Corrections to the lecture notes (since the March 23 version)

• Chapter 1: Def spanning tree: Added that T is subgraph of G. Def directed graph: Added "i != j". Number of tours in a complete undirected graph is 1/2*(n-1)! and not (n-1)! For Stirling approximation replaced 2^.. by e^.. For TSP added n >= 3.
  
• Chapter 2: Before Lemma 3: replaced "more than 2 paths" -> "more than one path"
  
• Chapter 3: Expanded the alternative exposition of the correctness proof of Dijkstra's algorithm. Lemma 16: some "paths" are "walks" and a "cycle" is a "closed walk" . Also cleaned up what n means in this context. Added footnote to Dijkstra and MBF correctness covering the case that some node is not reachable from s.
  
• Chapter 4: Lemma 21: added ``gamma >= 0''. In Def of flow augmentation need to change f(e^-1) instead of f(e) for backward edges. Replaced the proof that augmenting flow along P indeed gives a feasible s-t flow. Removed the (t,a) edge in the example.
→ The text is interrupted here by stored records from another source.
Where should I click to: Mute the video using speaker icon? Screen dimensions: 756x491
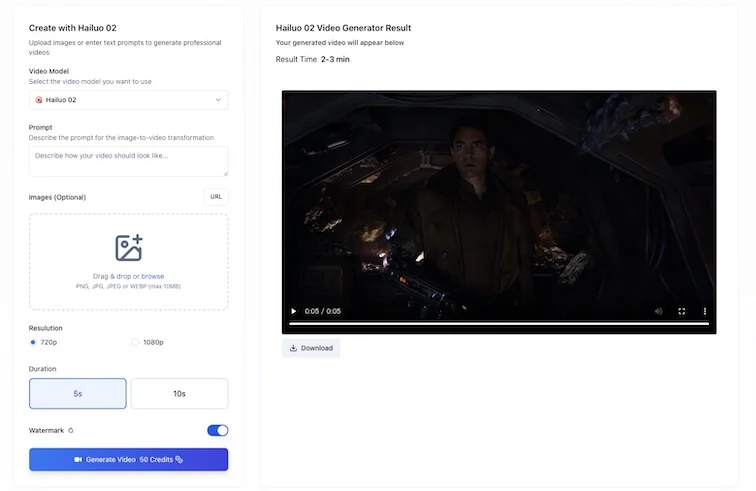pyautogui.click(x=658, y=311)
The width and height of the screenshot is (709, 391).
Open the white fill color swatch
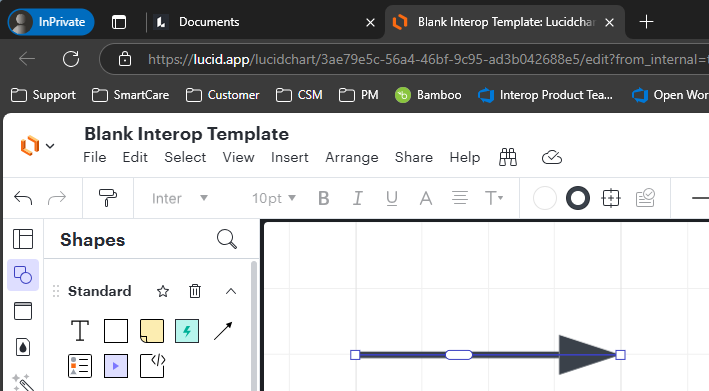click(x=545, y=198)
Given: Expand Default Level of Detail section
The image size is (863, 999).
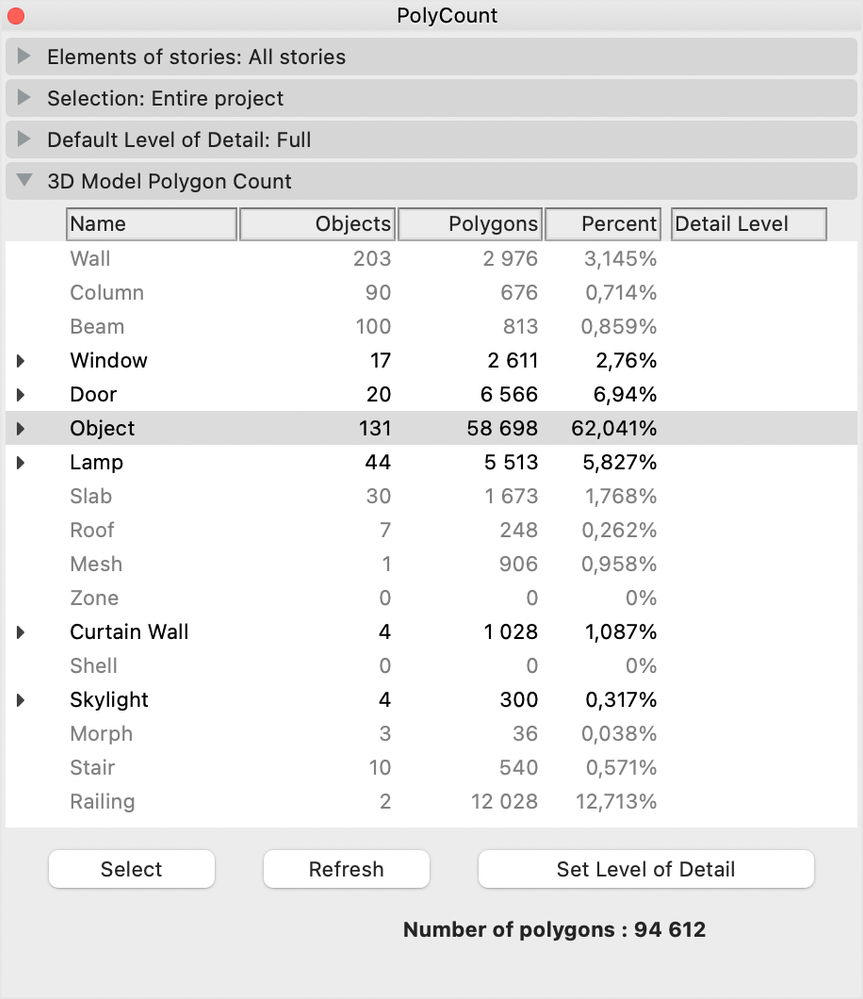Looking at the screenshot, I should click(25, 140).
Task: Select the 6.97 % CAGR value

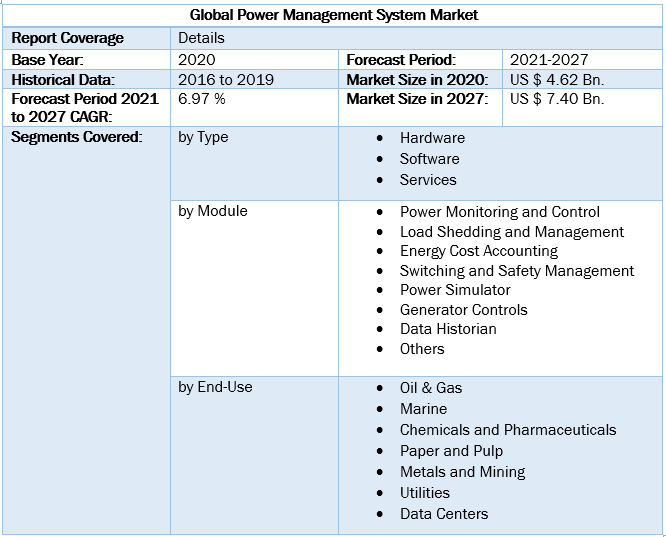Action: 202,99
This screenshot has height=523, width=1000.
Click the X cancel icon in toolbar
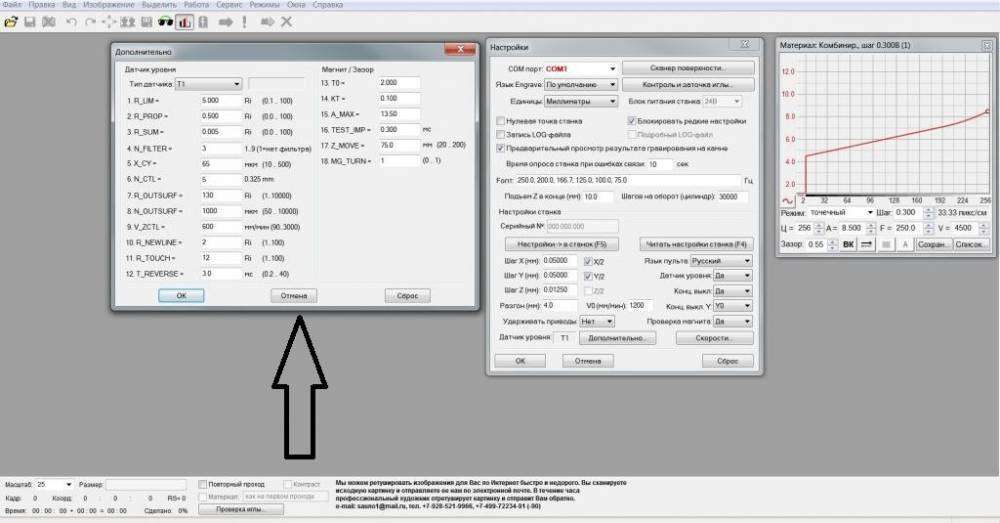[287, 21]
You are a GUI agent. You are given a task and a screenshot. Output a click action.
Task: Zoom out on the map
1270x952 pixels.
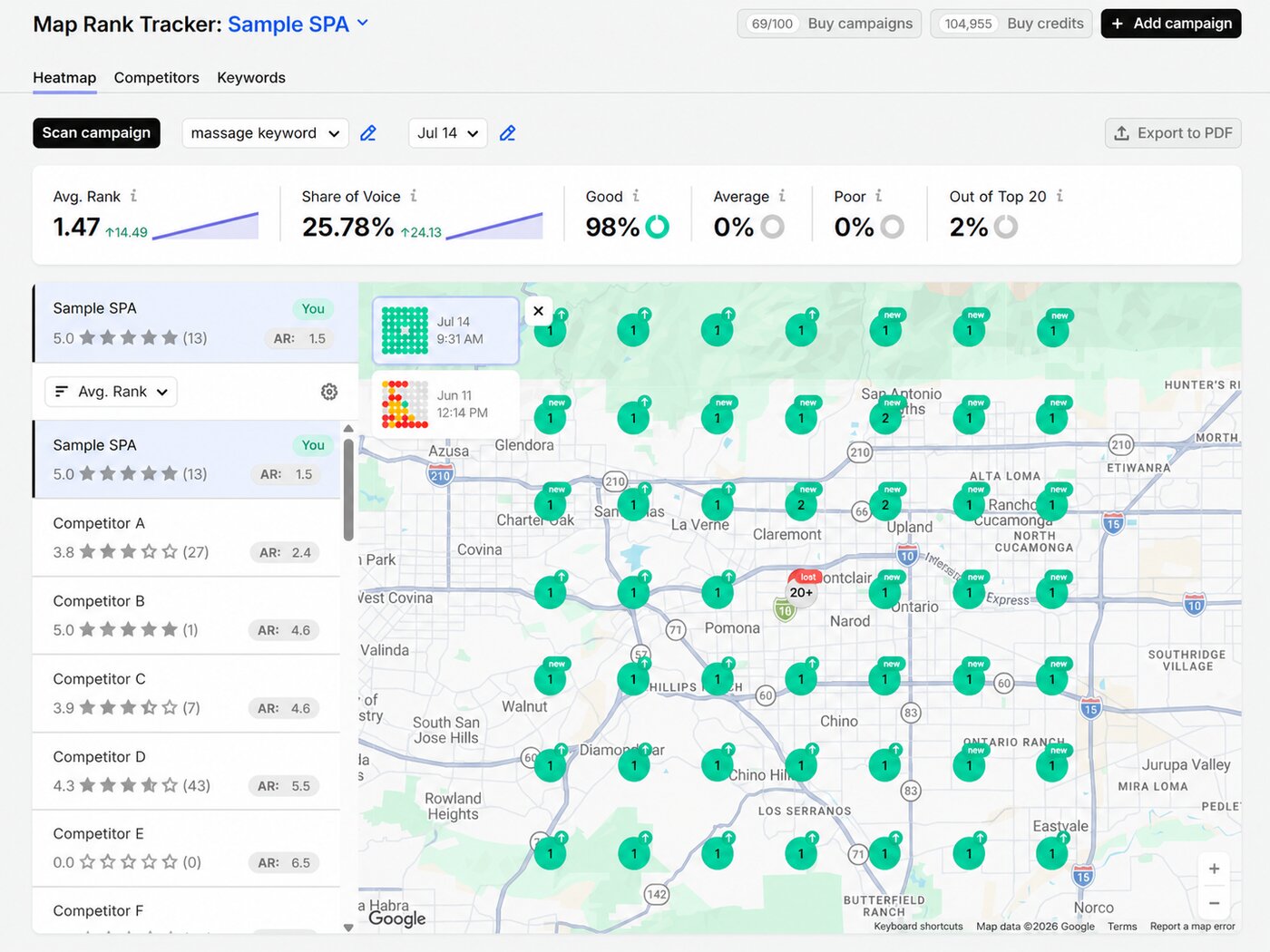point(1214,903)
In correctness proof of Edmonds-Karp, one index i' changed to i.
• Chapter 5. Replace $x = A_I^{-1}x$ by $x = A_I^{-1}b_I$ in description of simplex. Cleaned up other linear algebra expressions in the simplex section. Replaced "circuit" by "cycle". Fixed the example 2-dim. LP.
• Chapter 6. Added detail in TU'ness of matrices with consecutive-ones property. Cor 56 b) label should be c)
  
• Chapter 7. First constraint in B & B example should be -4x_1 + 6x_2 <= 9 instead of -x_1 + 6x_2 <= 9
• Chapter 8. Added condition to Def of M-flower. Some smaller tweaks throughout the chapter. In Lemma 72+73 added that B should be M-blossom (was only implicit before). Expanded proof of Lemma 73 and added two figures.